[Passage to read]:

*** Begin section ***

Tumours of the kidney, [s8]rare

In Europe tumours of the kidney are about tenth in order of frequency, the more common varieties being: adenocarcinoma (hypernephroma) (75%), tumours of the renal pelvis (10%), nephroblastoma (Wilm's tumour, 8%), and squamous cell carcinoma 2%. In Africa nephroblastoma is the most common.

Adenocarcinomas present between the ages of 40 and 70, as haematuria (60%), an enlarged kidney (20%), or with symptoms of secondary spread, such as general ill health and bone pain. Otherwise, pain is not a major feature, unless the patient has haematuria and clot colic.

KIDNEY TUMOURS ADENOCARCINOMA SPECIAL TESTS. A good quality intravenous urogram will demonstrate most renal masses. Look for displacement, deformity, and destruction of the calyces of the patient's kidney. The tumour is usually in the upper or lower poles. Ultrasound readily distinguishes solid from cystic lesions, but you are unlikely to have this. If he has haematuria, cystoscope him (23.3). Look for ''cannon ball' secondaries in his lungs.

*** End section ***

[Exercise requirements]:
1 - Reproduce the passage on kidney tumours word for word, from "In Europe tumours" to "and clot colic.".
2 - In the passage on kidney tumours, which kind of kidney tumour is named as the most common in Africa?

[Source data]:

*** Begin section ***

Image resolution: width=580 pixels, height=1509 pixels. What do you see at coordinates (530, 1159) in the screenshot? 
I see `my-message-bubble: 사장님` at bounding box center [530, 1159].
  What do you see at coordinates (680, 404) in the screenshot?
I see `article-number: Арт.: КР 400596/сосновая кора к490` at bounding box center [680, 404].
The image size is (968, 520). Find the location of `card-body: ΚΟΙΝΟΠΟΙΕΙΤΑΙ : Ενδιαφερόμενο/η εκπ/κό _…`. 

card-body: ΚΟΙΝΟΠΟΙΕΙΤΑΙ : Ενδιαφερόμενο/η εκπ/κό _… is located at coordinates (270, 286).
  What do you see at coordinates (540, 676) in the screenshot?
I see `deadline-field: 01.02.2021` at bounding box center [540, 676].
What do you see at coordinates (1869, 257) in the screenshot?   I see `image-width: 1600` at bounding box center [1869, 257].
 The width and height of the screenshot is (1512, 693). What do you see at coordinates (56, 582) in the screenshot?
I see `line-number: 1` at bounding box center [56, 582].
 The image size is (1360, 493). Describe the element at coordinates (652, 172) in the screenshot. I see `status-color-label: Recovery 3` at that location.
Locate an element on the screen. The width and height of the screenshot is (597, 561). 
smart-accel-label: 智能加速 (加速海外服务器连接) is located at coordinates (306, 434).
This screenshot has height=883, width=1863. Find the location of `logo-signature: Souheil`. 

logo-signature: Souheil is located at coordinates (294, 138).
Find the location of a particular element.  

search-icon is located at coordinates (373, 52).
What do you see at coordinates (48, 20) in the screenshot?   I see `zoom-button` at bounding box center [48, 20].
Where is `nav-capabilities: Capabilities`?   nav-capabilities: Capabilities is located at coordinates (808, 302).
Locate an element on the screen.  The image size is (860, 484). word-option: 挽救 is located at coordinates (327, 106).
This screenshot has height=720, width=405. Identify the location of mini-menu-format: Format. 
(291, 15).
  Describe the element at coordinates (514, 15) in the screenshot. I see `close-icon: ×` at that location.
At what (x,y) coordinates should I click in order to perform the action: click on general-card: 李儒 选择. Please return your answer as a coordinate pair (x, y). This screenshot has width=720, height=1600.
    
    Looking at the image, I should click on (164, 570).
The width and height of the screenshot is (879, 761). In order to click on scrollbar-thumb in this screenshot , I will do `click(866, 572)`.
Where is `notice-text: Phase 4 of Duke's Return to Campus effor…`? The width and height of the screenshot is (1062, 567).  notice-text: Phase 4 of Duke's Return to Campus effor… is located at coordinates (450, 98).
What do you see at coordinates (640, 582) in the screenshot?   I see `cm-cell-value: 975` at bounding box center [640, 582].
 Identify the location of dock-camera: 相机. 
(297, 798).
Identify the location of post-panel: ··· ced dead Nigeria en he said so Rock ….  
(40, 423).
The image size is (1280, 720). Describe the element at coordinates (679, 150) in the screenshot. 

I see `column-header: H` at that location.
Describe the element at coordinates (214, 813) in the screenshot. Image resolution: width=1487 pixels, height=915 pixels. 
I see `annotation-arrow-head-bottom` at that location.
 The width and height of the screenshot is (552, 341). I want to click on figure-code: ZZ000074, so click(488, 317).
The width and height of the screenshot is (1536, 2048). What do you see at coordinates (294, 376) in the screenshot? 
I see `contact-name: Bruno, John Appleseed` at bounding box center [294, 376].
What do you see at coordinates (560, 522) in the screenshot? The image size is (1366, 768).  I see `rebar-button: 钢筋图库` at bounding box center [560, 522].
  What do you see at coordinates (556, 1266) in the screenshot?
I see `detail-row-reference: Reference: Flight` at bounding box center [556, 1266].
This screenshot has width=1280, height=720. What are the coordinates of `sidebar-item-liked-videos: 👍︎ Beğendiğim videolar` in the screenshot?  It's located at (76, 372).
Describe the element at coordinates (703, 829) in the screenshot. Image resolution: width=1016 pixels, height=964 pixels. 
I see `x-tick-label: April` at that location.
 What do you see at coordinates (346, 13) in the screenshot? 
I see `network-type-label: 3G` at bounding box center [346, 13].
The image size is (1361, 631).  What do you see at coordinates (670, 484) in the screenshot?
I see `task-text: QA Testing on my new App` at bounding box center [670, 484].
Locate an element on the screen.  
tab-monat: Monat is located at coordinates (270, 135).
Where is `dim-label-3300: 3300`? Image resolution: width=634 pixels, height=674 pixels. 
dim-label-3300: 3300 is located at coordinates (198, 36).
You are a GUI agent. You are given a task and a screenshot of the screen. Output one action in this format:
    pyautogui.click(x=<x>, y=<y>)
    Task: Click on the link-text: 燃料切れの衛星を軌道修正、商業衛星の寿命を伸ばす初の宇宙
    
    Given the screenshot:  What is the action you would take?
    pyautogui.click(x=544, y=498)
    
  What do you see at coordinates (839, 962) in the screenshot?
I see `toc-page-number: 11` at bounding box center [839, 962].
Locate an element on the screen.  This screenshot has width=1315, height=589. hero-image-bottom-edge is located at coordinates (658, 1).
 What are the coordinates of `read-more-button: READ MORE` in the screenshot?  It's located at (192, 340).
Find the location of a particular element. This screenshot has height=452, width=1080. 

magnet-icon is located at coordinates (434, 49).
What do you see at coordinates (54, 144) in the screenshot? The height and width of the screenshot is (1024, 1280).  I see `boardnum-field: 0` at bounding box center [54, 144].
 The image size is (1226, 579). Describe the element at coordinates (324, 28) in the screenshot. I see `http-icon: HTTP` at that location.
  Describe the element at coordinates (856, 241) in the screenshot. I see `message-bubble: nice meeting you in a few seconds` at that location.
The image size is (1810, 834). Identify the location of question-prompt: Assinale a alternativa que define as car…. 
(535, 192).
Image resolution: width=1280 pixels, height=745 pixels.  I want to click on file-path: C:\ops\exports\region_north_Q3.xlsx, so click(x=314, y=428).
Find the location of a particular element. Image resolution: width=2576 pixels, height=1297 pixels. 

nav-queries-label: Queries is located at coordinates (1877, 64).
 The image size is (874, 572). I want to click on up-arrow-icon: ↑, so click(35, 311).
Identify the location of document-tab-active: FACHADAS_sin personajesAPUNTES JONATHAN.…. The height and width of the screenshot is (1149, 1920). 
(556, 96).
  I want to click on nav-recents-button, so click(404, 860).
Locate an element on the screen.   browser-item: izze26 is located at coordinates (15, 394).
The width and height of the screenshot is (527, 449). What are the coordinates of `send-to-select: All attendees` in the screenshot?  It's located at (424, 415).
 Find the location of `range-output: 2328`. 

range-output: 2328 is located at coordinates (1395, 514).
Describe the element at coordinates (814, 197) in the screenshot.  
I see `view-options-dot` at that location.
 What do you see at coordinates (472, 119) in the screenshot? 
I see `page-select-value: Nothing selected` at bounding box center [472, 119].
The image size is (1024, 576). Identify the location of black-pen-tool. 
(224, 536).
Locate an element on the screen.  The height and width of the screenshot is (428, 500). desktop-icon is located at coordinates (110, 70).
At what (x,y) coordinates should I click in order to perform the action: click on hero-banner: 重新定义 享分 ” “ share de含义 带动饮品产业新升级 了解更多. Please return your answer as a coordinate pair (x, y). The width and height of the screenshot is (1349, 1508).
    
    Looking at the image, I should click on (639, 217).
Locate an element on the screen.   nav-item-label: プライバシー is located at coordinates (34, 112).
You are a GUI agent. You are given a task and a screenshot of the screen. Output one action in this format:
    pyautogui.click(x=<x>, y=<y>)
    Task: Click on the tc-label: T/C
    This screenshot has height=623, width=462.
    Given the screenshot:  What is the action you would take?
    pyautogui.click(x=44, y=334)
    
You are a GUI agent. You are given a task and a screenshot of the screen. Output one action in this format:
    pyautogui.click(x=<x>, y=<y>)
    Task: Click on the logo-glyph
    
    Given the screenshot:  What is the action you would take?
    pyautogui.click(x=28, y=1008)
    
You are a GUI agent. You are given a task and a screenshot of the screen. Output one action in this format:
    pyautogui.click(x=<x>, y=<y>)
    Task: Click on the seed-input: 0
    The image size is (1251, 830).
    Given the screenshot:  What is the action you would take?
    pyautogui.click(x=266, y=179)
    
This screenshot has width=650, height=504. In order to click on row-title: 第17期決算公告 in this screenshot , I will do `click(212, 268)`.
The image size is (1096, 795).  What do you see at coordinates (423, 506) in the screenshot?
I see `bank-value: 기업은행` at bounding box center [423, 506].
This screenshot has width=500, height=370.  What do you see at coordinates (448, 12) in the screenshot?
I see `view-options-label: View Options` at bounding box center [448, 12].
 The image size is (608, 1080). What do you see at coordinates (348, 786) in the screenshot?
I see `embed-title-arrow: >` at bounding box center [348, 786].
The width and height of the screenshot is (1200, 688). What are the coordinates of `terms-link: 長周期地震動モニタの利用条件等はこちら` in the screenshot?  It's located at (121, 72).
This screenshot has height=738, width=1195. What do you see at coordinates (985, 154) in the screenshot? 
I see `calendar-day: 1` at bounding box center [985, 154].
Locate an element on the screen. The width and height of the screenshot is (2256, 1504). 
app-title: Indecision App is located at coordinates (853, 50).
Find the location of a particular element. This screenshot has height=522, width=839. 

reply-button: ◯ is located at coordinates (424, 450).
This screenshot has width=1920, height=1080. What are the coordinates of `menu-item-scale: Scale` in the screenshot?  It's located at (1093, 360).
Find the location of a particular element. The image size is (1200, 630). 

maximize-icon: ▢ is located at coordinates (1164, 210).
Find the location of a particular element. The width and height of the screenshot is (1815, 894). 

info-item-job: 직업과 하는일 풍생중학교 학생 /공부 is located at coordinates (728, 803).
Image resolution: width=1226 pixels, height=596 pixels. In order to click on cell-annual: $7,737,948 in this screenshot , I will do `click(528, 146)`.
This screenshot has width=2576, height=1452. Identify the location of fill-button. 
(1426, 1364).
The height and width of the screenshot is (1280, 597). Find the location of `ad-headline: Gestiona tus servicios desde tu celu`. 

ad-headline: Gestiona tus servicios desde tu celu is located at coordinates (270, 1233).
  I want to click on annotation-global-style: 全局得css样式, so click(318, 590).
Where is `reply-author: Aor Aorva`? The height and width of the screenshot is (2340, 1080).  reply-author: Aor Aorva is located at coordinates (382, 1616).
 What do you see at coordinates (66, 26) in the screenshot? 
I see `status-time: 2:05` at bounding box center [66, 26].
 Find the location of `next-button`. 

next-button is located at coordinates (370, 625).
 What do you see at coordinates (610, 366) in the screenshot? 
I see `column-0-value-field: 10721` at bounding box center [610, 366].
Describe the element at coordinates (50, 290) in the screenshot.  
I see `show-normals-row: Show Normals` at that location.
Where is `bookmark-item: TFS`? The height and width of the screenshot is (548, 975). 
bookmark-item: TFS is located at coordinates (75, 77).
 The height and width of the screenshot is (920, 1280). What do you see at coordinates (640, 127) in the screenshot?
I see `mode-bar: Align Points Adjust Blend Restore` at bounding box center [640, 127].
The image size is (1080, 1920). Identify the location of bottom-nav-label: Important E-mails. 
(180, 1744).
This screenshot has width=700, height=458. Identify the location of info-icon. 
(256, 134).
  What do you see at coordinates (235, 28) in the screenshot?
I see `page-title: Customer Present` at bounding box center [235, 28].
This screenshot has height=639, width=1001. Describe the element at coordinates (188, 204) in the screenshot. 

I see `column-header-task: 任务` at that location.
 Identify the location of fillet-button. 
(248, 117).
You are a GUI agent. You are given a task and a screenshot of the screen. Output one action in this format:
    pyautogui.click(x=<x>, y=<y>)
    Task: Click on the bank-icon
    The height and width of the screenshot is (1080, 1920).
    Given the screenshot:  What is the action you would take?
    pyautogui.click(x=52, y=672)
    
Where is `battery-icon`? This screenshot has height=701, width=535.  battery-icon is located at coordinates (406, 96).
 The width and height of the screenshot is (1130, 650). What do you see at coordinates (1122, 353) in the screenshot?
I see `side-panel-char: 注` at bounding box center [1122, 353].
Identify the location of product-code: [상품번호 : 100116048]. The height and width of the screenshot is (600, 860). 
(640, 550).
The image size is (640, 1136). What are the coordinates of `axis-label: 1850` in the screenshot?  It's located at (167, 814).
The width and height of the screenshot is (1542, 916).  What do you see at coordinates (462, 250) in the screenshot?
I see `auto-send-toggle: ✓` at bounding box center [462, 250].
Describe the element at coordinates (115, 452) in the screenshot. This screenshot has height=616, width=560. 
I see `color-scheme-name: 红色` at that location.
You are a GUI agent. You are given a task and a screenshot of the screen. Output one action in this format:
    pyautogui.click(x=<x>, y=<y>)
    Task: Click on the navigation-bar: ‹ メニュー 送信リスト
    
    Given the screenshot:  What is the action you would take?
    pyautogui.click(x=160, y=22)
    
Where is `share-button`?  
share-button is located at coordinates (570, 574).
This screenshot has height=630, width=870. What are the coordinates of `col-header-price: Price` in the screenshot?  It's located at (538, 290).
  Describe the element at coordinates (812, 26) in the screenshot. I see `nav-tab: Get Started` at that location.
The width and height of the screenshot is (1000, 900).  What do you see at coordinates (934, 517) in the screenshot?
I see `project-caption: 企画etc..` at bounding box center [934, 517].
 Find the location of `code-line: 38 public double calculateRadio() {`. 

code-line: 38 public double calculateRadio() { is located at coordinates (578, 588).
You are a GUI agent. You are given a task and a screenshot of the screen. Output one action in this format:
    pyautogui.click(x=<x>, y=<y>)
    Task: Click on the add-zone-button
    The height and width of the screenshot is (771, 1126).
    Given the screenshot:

*** End section ***

[Solutions to each task]:
1 -
In Europe tumours of the kidney are about tenth in order of frequency, the more common varieties being: adenocarcinoma (hypernephroma) (75%), tumours of the renal pelvis (10%), nephroblastoma (Wilm's tumour, 8%), and squamous cell carcinoma 2%. In Africa nephroblastoma is the most common.

Adenocarcinomas present between the ages of 40 and 70, as haematuria (60%), an enlarged kidney (20%), or with symptoms of secondary spread, such as general ill health and bone pain. Otherwise, pain is not a major feature, unless the patient has haematuria and clot colic.

2 - Nephroblastoma (Wilm's tumour).